◆ GOAL:
Identify every line in the entries below that contains the string "お問合せ", and copy each of those lines. Matching is case-sensitive.

Entries that point to words and elements:
┄┄┄┄┄┄┄┄┄┄

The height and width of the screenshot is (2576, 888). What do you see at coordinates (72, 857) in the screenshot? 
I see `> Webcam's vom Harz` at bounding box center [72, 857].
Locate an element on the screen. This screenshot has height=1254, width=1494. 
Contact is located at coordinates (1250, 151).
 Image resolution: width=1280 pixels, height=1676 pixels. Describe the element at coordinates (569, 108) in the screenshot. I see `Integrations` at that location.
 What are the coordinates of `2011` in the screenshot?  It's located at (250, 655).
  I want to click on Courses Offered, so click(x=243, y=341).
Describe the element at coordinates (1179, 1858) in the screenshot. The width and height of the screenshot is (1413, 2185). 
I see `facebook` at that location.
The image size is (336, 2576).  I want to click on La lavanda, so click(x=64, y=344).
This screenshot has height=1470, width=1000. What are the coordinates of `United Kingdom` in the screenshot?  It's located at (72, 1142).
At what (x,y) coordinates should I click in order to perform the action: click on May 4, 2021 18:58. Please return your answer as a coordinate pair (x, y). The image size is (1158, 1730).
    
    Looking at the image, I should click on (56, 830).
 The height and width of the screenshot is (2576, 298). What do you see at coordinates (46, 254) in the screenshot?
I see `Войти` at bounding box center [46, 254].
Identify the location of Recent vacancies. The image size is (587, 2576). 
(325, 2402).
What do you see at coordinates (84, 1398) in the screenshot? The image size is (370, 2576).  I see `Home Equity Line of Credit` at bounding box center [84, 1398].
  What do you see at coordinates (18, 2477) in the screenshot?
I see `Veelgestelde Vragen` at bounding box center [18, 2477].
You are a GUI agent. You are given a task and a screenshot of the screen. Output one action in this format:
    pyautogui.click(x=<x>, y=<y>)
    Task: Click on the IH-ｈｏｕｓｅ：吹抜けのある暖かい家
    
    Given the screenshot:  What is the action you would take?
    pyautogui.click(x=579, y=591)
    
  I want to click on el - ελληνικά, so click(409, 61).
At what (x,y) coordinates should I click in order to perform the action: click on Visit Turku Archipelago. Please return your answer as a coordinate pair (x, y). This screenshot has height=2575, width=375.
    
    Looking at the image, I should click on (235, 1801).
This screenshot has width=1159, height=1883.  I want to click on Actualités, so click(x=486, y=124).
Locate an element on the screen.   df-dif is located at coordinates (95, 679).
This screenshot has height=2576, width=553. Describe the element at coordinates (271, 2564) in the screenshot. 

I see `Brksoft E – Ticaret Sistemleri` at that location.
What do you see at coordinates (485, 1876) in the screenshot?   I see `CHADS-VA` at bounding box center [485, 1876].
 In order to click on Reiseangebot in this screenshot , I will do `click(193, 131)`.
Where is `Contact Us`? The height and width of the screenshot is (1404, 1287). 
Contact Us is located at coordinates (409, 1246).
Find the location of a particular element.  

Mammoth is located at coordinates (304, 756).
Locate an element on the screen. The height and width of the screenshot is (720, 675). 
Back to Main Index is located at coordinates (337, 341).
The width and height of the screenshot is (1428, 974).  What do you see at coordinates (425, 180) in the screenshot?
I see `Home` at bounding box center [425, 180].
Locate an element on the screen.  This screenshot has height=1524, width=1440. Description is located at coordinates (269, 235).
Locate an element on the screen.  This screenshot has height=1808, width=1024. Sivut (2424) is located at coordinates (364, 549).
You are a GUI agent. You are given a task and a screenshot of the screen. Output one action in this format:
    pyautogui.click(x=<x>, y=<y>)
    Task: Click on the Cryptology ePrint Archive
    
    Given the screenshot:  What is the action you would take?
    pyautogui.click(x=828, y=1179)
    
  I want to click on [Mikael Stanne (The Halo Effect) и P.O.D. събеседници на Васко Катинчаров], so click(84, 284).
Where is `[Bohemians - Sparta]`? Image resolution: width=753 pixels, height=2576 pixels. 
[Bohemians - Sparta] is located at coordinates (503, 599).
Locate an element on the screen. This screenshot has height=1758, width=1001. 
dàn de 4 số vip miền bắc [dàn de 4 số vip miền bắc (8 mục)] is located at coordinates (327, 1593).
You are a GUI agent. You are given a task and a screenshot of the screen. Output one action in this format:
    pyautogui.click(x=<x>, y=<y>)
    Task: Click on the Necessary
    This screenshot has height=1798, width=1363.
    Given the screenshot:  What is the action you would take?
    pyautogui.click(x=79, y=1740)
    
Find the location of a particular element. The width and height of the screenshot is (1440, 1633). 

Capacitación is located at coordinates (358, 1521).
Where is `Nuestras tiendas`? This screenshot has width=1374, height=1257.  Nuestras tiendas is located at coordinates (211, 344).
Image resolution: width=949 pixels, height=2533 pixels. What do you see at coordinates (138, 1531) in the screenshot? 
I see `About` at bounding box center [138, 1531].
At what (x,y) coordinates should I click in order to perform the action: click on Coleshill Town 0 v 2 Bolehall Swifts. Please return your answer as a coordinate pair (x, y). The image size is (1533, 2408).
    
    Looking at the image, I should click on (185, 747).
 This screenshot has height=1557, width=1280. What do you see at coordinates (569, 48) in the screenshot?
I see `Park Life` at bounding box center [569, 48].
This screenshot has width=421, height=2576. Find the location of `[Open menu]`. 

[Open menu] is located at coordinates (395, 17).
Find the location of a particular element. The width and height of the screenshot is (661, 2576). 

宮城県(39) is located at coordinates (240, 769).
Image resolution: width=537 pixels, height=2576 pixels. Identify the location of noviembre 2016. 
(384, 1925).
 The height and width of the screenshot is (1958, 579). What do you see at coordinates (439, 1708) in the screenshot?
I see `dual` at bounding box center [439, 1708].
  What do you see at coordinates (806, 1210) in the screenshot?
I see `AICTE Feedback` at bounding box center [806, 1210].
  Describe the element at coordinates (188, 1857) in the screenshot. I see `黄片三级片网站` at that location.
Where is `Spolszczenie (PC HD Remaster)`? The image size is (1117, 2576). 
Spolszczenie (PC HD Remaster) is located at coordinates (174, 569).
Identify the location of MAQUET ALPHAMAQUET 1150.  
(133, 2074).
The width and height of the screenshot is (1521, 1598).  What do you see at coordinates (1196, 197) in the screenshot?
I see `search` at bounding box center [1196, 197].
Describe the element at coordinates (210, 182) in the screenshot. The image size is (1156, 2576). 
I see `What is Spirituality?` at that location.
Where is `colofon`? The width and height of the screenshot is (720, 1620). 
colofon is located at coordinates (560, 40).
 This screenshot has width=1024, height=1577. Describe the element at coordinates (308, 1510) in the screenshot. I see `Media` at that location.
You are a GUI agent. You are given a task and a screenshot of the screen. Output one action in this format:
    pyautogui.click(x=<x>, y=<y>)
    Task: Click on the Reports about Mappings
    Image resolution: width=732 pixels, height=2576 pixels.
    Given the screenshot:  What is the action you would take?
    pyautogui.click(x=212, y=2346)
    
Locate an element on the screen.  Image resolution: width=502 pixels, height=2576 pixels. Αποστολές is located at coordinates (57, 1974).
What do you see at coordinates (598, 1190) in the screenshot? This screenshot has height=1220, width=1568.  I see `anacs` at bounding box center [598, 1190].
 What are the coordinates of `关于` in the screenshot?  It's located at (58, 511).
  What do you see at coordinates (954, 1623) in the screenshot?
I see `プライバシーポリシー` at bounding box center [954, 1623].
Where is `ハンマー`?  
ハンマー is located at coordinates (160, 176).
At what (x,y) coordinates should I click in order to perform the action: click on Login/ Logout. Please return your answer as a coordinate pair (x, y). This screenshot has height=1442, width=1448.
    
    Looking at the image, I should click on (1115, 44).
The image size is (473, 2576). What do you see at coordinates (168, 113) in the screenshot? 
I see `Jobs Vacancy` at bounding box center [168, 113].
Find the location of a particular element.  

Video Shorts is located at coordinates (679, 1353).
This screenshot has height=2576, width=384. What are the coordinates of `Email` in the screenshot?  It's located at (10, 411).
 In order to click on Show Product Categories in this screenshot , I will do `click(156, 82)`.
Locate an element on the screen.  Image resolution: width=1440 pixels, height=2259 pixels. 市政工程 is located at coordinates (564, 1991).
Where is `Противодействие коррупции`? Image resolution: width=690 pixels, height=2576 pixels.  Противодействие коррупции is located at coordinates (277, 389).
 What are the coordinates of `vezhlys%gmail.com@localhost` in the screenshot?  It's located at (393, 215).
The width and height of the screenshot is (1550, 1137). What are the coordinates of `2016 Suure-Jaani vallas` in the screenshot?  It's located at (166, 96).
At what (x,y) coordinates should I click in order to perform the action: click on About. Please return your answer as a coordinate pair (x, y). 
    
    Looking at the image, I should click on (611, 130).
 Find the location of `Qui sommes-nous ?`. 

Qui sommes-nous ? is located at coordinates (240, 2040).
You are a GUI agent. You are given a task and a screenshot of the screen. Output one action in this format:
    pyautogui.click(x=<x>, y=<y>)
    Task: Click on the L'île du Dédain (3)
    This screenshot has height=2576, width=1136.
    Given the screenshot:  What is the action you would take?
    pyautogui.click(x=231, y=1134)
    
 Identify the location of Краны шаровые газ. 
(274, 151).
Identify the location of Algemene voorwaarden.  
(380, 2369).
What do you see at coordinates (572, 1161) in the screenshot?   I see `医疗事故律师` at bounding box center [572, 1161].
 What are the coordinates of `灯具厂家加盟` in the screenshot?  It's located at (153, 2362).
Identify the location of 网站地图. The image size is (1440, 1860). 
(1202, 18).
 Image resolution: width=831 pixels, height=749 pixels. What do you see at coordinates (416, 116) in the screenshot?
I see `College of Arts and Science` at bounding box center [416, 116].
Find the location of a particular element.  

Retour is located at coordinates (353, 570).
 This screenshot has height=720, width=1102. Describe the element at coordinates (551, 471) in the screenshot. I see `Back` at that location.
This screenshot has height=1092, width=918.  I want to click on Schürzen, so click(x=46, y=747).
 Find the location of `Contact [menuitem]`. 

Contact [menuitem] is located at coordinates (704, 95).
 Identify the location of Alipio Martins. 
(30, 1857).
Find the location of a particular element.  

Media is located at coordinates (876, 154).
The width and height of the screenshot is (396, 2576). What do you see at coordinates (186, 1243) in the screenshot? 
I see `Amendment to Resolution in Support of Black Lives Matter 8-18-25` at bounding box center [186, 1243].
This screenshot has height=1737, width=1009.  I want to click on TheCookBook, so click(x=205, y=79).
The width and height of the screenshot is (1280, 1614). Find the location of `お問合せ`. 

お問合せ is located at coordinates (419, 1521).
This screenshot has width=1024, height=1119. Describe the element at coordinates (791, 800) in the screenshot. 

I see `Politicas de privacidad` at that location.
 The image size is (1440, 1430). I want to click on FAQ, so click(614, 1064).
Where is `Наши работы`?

┄┄┄┄┄┄┄┄┄┄

◆ OUTPUT BELOW:
The width and height of the screenshot is (1280, 1614). Find the location of `お問合せ`. 
お問合せ is located at coordinates (419, 1521).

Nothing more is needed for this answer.